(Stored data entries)
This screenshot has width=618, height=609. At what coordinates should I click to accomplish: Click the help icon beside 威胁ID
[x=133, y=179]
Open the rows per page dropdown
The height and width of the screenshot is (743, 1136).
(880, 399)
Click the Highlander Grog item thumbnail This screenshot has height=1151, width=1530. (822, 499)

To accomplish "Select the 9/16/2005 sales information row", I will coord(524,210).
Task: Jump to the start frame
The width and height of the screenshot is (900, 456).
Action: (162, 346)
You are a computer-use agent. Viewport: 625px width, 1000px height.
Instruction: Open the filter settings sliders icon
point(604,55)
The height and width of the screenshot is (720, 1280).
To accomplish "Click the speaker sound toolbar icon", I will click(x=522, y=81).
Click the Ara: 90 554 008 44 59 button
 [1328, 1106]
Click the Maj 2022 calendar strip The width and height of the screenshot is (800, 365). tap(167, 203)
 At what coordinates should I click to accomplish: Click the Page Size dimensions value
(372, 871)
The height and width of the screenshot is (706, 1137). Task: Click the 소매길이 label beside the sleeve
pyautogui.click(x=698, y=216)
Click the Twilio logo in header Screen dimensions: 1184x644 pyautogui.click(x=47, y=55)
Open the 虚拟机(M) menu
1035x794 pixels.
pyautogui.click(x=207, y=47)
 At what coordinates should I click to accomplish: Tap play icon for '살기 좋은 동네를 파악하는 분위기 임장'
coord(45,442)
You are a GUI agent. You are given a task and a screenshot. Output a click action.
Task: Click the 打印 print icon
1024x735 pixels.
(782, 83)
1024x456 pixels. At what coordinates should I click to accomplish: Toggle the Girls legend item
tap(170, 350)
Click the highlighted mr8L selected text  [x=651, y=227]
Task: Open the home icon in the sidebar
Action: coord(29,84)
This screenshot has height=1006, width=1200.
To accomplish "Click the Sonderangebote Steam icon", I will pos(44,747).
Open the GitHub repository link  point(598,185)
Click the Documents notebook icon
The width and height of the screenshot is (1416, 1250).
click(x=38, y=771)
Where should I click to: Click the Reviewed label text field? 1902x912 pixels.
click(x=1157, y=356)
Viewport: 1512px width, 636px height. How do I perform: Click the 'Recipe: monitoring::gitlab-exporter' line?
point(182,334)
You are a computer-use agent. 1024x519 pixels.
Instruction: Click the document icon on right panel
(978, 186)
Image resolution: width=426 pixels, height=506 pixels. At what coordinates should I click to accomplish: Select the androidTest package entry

BRIEF
Copy every record above verbatim and in full.

OUTPUT BELOW
This screenshot has width=618, height=609. At what coordinates should I click to accomplish: Click the help icon beside 威胁ID
[x=133, y=179]
Open the rows per page dropdown
The height and width of the screenshot is (743, 1136).
(880, 399)
Click the Highlander Grog item thumbnail This screenshot has height=1151, width=1530. (822, 499)

To accomplish "Select the 9/16/2005 sales information row", I will coord(524,210).
Task: Jump to the start frame
The width and height of the screenshot is (900, 456).
Action: (162, 346)
You are a computer-use agent. Viewport: 625px width, 1000px height.
Instruction: Open the filter settings sliders icon
point(604,55)
The height and width of the screenshot is (720, 1280).
To accomplish "Click the speaker sound toolbar icon", I will click(x=522, y=81).
Click the Ara: 90 554 008 44 59 button
 [1328, 1106]
Click the Maj 2022 calendar strip The width and height of the screenshot is (800, 365). tap(167, 203)
 At what coordinates should I click to accomplish: Click the Page Size dimensions value
(372, 871)
The height and width of the screenshot is (706, 1137). Task: Click the 소매길이 label beside the sleeve
pyautogui.click(x=698, y=216)
Click the Twilio logo in header Screen dimensions: 1184x644 pyautogui.click(x=47, y=55)
Open the 虚拟机(M) menu
1035x794 pixels.
pyautogui.click(x=207, y=47)
 At what coordinates should I click to accomplish: Tap play icon for '살기 좋은 동네를 파악하는 분위기 임장'
coord(45,442)
You are a GUI agent. You are given a task and a screenshot. Output a click action.
Task: Click the 打印 print icon
1024x735 pixels.
(782, 83)
1024x456 pixels. At what coordinates should I click to accomplish: Toggle the Girls legend item
tap(170, 350)
Click the highlighted mr8L selected text  [x=651, y=227]
Task: Open the home icon in the sidebar
Action: coord(29,84)
This screenshot has height=1006, width=1200.
To accomplish "Click the Sonderangebote Steam icon", I will pos(44,747).
Open the GitHub repository link  point(598,185)
Click the Documents notebook icon
The width and height of the screenshot is (1416, 1250).
click(x=38, y=771)
Where should I click to: Click the Reviewed label text field? 1902x912 pixels.
click(x=1157, y=356)
Viewport: 1512px width, 636px height. How do I perform: Click the 'Recipe: monitoring::gitlab-exporter' line?
point(182,334)
You are a computer-use agent. 1024x519 pixels.
Instruction: Click the document icon on right panel
(978, 186)
Image resolution: width=426 pixels, height=506 pixels. At what coordinates should I click to accomplish: Select the androidTest package entry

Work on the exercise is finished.